--- Start of THE RECORDS ---
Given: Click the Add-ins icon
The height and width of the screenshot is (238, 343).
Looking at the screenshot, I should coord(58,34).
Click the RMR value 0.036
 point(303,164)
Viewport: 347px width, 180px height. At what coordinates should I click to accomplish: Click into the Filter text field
--- End of THE RECORDS ---
- PROBLEM
Copy out everything from the line containing "Click the RMR value 0.036" down to the end of the entries, substituting "Search" for "Filter" and leaving the rest unchanged.

- EXPECTED ANSWER
Click the RMR value 0.036
 point(303,164)
Viewport: 347px width, 180px height. At what coordinates should I click to accomplish: Click into the Search text field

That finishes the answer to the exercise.